Activity: Where a line below holds the string "Dragon", that line goes into the answer.

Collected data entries

┌──

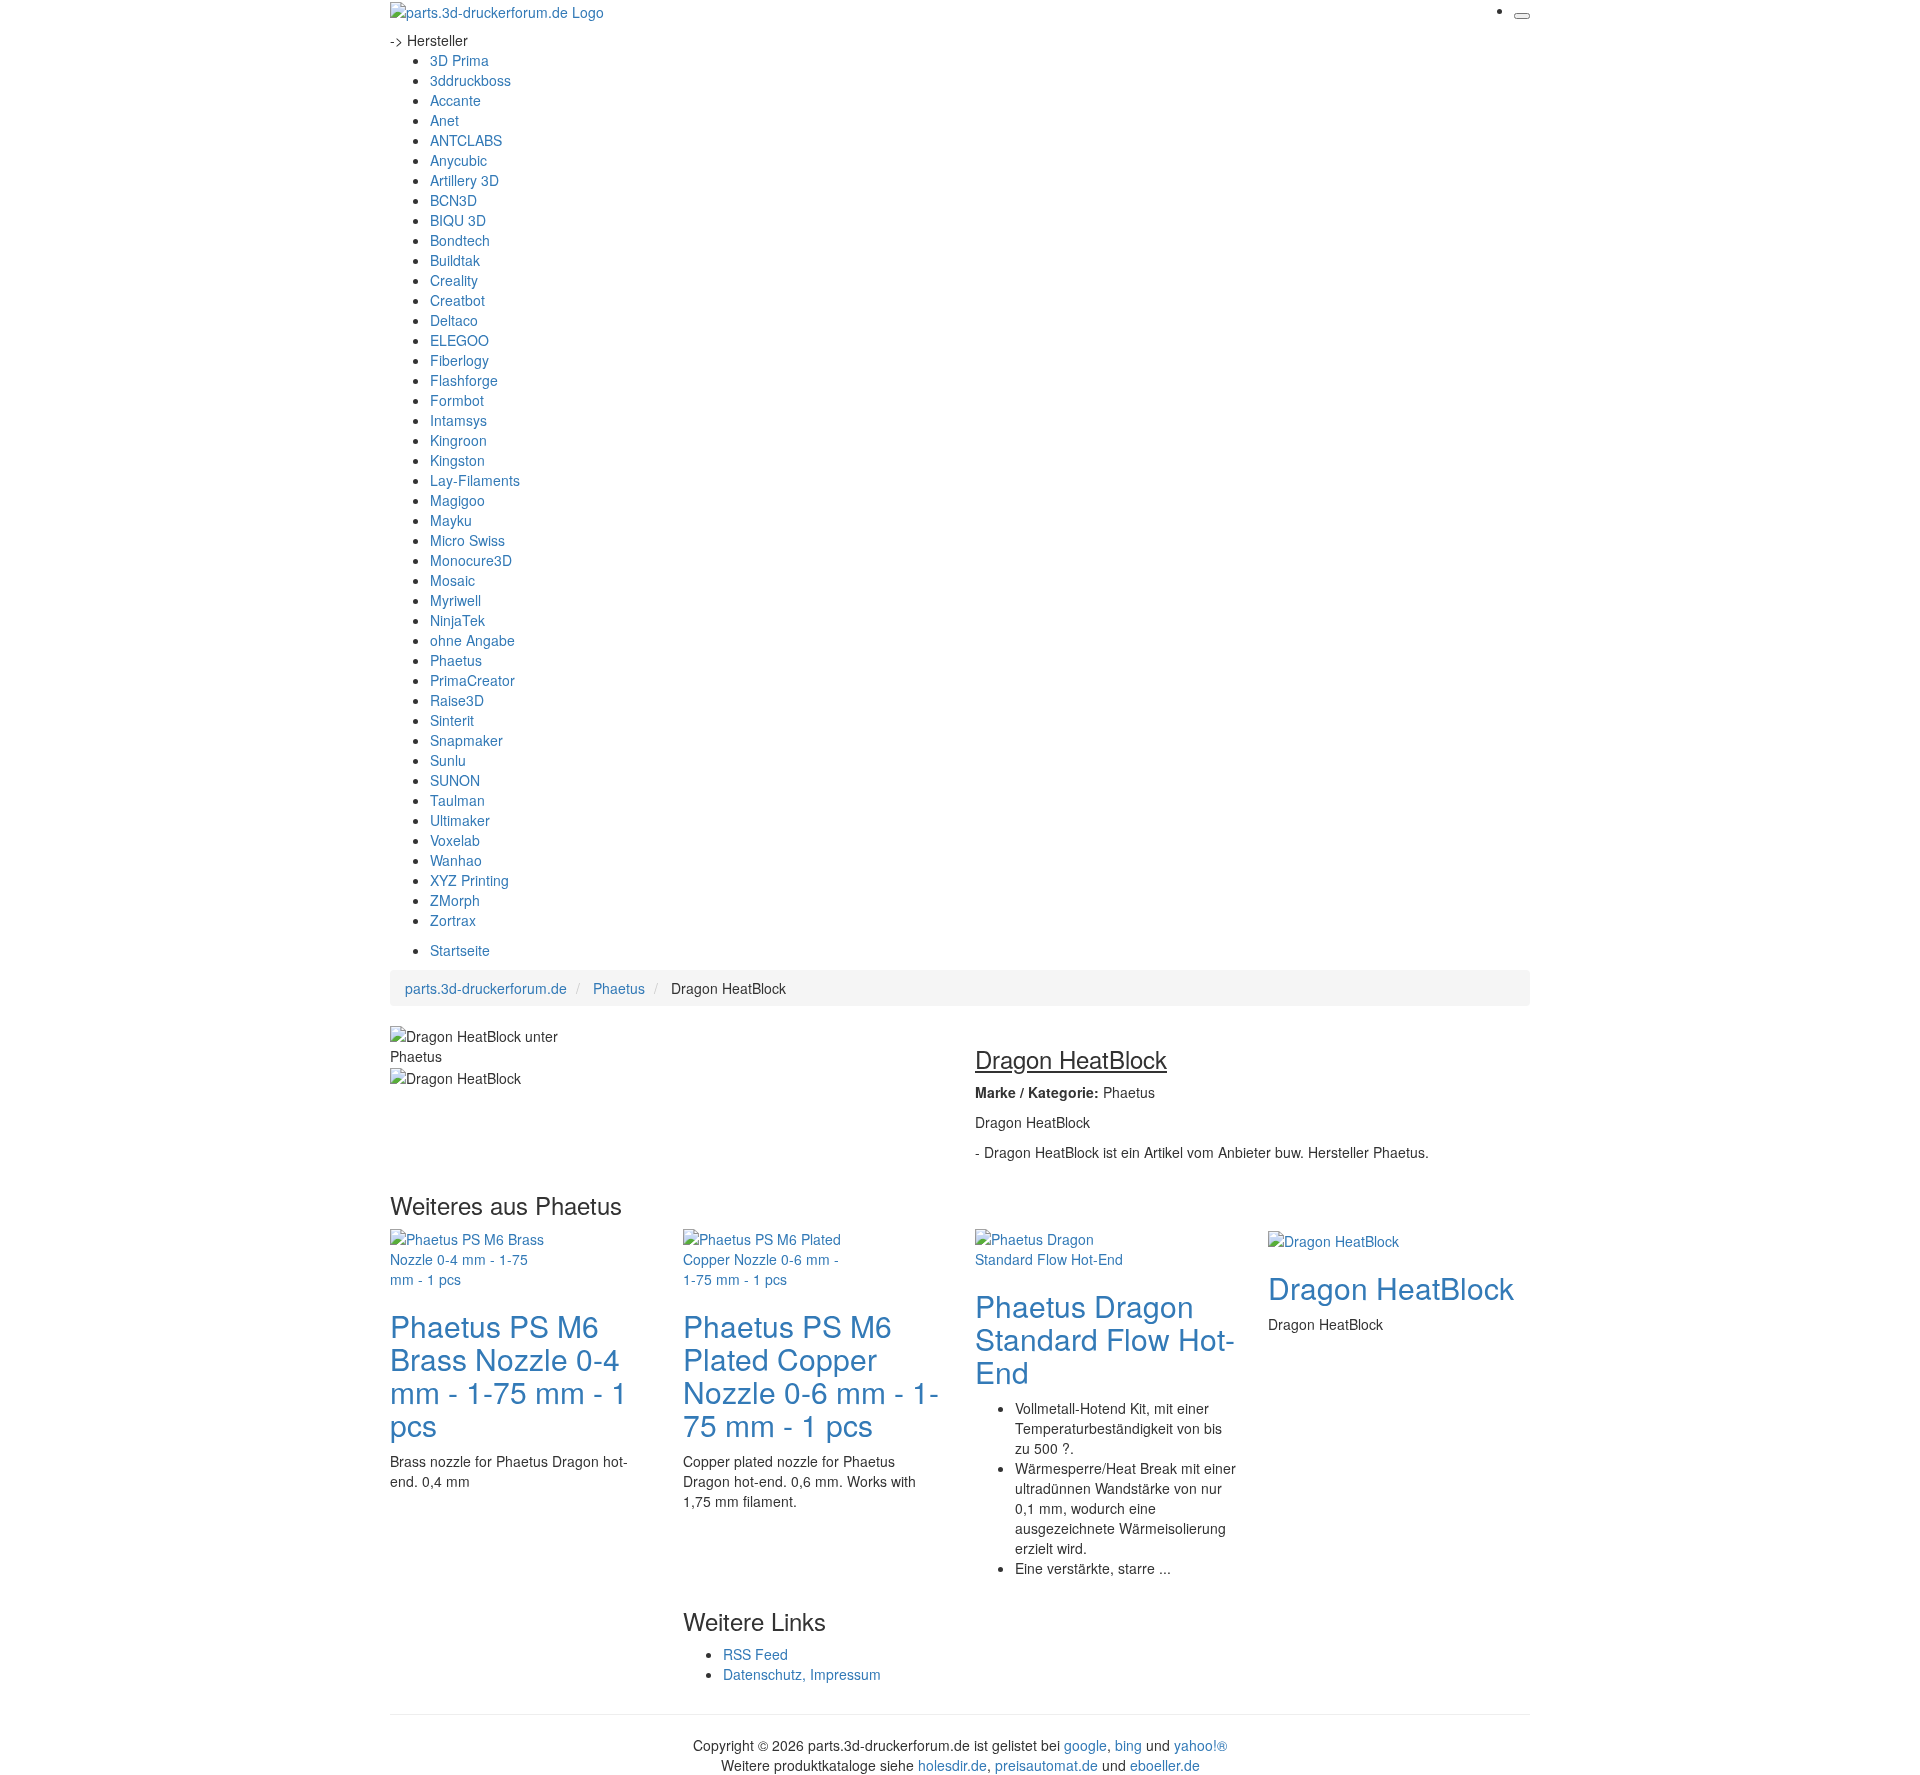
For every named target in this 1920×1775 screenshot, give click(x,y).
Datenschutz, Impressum (802, 1674)
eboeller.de (1165, 1765)
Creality (454, 280)
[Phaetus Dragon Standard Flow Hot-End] (1055, 1246)
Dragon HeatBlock (1391, 1287)
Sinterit (452, 720)
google (1085, 1745)
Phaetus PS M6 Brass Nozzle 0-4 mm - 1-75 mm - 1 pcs (509, 1375)
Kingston (457, 460)
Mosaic (452, 580)
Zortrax (453, 920)
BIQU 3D (458, 220)
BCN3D (453, 200)
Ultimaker (460, 820)
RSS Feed (755, 1654)
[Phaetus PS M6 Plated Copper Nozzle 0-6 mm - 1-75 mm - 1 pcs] (763, 1256)
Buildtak (455, 260)
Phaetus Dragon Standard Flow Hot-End (1105, 1338)
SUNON (455, 780)
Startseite (460, 950)
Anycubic (458, 160)
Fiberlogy (459, 360)
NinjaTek (457, 620)
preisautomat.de (1046, 1765)
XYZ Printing (469, 880)
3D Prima (459, 60)
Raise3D (457, 700)
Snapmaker (466, 740)
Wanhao (456, 860)
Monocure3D (471, 560)
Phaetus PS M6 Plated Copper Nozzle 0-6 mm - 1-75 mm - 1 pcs (811, 1375)
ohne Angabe (472, 640)
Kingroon (458, 440)
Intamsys (458, 420)
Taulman (457, 800)
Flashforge (464, 380)
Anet (444, 120)
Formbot (457, 400)
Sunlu (448, 760)
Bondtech (460, 240)
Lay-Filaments (475, 480)
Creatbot (457, 300)
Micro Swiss (467, 540)
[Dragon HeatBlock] (1333, 1239)
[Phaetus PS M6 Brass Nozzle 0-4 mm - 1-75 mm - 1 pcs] (470, 1256)
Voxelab (455, 840)
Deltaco (454, 320)
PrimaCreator (472, 680)
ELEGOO (459, 340)
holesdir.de (952, 1765)
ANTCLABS (466, 140)
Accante (455, 100)
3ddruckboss (470, 80)
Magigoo (457, 500)
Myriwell (455, 600)
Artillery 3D (464, 180)
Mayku (451, 520)
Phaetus (456, 660)
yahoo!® (1200, 1745)
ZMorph (455, 900)
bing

└──

Solution to the exercise:
[Phaetus Dragon Standard Flow Hot-End] (1055, 1246)
Dragon HeatBlock (1391, 1287)
Phaetus Dragon Standard Flow Hot-End (1105, 1338)
[Dragon HeatBlock] (1333, 1239)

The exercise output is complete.